He had heard this woman violently abused at the dinner-table below, to be sure; but then the character of the persons who had joined in this cowardly vituperation was, to his mind, evidently such as to prejudice him in her favor; for he had a proud way with him, which never permitted him to judge of the absent by what was said of them, but by who said it. Taking these things together, he would have felt ashamed to have asked any questions concerning the woman, of those whose opinion and opportunities of knowledge he respected.

If she had thrown herself upon him, it had been with perfect frankness, and without any attempt at concealments. She had told him how she was persecuted and slandered by ignorant women, because she had been bold enough to tell them the truth about themselves. He had already heard something of this, and the stories told were of precisely such character as envious, vulgar, and malignant gossip circulates about females who make themselves conspicuous by their virtues or their talents. Besides, had he not, before he knew more of her, been violently prejudiced, too? What more natural than that others should be so, including these ignorant women?

And then this wonderful Clairvoyance! Who can dare to say that he believes nothing of its claims? He held its marvels and miracles in great contempt, and firmly believed, that whatever of truth there was would soon be unveiled of its apparent mystery by the close analysis of science, and shown to proceed from purely natural laws, the exact relations of which had not been heretofore understood.

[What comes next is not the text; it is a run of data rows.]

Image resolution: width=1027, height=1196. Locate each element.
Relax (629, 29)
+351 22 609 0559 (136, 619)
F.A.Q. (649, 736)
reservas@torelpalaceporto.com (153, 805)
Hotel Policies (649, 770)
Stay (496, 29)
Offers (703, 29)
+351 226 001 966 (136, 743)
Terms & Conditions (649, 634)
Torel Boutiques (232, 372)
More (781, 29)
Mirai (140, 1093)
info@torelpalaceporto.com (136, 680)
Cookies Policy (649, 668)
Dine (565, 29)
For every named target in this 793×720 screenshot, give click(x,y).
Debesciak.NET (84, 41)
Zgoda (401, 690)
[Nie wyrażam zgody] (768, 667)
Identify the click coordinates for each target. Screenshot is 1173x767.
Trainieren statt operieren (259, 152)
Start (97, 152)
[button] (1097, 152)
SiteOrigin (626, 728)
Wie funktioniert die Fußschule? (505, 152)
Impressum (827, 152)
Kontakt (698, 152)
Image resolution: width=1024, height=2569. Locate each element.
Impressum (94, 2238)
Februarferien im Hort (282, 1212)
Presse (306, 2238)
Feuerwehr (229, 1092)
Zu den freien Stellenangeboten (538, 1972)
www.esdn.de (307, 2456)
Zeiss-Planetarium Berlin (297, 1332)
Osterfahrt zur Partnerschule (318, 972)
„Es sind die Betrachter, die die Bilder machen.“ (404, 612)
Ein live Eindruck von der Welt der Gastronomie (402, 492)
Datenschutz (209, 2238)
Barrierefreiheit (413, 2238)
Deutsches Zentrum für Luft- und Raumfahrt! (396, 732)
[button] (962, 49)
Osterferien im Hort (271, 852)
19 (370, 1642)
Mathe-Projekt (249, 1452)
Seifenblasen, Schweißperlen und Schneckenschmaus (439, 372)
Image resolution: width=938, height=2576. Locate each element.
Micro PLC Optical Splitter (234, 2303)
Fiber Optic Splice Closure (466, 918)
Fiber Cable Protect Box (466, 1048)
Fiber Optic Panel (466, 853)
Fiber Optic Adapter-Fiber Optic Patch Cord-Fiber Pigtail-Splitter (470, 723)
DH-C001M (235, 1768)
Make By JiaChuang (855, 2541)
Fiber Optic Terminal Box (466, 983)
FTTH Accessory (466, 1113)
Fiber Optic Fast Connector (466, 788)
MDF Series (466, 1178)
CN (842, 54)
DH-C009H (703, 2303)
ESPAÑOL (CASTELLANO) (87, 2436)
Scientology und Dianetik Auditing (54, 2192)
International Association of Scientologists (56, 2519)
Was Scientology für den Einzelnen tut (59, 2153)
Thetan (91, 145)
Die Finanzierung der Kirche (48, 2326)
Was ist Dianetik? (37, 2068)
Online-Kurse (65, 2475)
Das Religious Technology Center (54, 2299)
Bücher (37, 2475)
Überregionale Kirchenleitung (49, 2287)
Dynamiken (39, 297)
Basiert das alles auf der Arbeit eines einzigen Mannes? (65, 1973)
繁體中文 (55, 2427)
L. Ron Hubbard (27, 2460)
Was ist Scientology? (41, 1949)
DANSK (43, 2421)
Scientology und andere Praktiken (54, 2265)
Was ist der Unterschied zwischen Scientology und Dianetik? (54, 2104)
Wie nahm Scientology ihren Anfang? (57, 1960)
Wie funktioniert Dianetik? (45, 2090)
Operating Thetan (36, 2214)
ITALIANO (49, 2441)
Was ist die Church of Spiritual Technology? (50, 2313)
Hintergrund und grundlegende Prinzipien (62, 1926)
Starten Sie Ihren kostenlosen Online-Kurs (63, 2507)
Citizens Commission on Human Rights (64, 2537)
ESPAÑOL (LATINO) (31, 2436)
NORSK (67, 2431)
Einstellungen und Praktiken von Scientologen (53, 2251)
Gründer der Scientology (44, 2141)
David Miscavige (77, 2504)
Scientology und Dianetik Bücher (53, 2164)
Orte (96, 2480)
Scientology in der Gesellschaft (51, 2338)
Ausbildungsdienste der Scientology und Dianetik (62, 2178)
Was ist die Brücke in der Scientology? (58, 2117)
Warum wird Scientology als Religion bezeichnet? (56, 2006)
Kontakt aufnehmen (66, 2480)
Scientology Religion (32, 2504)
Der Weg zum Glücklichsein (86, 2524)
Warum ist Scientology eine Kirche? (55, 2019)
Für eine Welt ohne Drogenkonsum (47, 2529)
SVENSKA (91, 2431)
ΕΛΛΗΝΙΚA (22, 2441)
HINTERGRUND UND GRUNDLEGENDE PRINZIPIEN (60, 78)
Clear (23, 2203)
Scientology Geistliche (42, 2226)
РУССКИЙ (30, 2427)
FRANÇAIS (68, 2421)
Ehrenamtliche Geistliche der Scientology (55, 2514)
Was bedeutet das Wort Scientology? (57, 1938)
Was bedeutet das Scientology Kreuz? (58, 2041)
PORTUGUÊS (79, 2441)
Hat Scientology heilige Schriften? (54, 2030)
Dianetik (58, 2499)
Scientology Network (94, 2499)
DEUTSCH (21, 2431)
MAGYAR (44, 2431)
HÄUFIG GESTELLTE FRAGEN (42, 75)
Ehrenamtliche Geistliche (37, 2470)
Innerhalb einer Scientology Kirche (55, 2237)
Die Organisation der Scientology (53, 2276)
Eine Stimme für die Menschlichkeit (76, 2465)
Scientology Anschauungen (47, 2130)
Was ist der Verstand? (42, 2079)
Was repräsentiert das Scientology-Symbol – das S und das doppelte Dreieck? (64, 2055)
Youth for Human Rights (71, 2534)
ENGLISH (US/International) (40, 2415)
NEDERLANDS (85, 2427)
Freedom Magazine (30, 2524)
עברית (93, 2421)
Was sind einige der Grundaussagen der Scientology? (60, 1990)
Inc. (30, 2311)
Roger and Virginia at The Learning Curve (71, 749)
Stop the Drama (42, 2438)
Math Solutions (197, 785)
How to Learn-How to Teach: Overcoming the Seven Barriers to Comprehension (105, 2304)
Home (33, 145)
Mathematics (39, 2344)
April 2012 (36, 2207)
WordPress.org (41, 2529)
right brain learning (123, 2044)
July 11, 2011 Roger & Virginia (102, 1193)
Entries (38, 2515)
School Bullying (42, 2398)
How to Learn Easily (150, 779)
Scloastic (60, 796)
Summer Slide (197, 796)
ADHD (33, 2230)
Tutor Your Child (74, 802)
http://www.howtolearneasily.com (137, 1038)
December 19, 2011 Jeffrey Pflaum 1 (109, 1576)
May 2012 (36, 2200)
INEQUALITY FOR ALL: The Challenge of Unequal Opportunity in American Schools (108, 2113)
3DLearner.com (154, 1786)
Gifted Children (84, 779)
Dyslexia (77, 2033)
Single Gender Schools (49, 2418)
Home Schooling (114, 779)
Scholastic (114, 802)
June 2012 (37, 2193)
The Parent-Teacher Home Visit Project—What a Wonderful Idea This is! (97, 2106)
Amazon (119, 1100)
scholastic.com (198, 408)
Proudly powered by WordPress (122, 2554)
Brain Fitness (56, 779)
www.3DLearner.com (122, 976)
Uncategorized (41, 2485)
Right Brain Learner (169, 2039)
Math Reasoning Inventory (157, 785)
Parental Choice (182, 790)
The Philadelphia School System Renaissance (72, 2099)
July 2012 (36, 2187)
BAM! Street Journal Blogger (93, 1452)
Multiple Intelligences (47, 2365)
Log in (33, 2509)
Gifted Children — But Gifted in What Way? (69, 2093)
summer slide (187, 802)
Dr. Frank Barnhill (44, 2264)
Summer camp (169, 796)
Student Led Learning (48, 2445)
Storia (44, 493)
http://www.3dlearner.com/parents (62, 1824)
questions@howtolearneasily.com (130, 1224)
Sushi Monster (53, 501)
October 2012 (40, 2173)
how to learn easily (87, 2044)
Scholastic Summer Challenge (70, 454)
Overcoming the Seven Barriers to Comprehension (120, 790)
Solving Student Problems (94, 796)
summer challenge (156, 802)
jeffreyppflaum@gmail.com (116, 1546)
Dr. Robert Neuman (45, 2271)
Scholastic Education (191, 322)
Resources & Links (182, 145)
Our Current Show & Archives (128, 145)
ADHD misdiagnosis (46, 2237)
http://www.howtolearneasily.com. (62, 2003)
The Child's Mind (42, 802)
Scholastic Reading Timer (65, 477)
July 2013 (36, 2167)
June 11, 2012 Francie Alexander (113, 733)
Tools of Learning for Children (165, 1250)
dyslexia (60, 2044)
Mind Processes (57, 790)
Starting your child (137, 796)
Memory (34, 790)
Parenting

And then it might have been accident. Ah! and then it might have been—what his thought had long struggled with, as the solution of all such phenomena—it might have been sympathetic! a mere result of the unconscious projection of his stronger vitality through a magnetic or odic medium of sympathy, which had been instantly established through the contact of his hand with the thin and sensitive region on the top of her head.

She might thus have been made to feel him intellectually, if not spiritually; to see, through this sympathetic sense, those images with which his brain was most full, and thus express this startling outline of his life.

Be those things as they may, he was restless and excited; his imagination was aroused, his memory profoundly stirred. He was thus fast hurried past the point where a cool analysis could well avail to rescue him. Tossed to and fro by doubts and dark suspicions, which a generous confidence strove hard to banish with its magnanimous suggestions, backed by self-reliant pride; confounded with the fear of acting with injustice towards a helpless female; with the fear, too, of the soft pluckings at his heart, from those tender memories which she had thus aroused by her offers of maternal sympathy—together with the penetrating light and warmth of that genial and unlucky evening spent with her, amidst the quiet of domestic surroundings—he could form no conclusions, discriminate no clearly definite purpose—could only wander to and fro, restless, in troubled, sad irresolution.

A vague dread of evil in advance afforded apprehension of he knew not what, that always, when the gloaming darkened most, seemed parted to a tremulous, dim light, like summer coming through the morn, and made his pulse go quicker, while those yearning memories faintly glimmered, as if within a shaded reflex of the glowing day.

He kept himself strictly secluded; yet, day by day, those dainty missives crept in upon him by some mysterious agency. At first they were read mechanically, and, amidst his troubled doubts, produced no apparent effect; but, by and by, they grew more chaste, more delicately worded, and more sweetly toned.

Was it that they were really advanced upon the blundering specimens we have seen? or could it be that his fancy had become excited with regard to them—that he was merely idealising unconsciously? or was it that those awkward first attempts at producing imitations of the rhapsodical style peculiar to himself, which had so excited his contempt, as obviously taken from the study of his writings, had now been cunningly improved upon, since personal intercourse had afforded his correspondent a closer insight of his purer and more simple forms of expression?

Had his haughty egotism been touched at last, by a skilful reflex of himself, thrown shrewdly into his eyes, from the dazzling surface of this snowy crow-quilled page?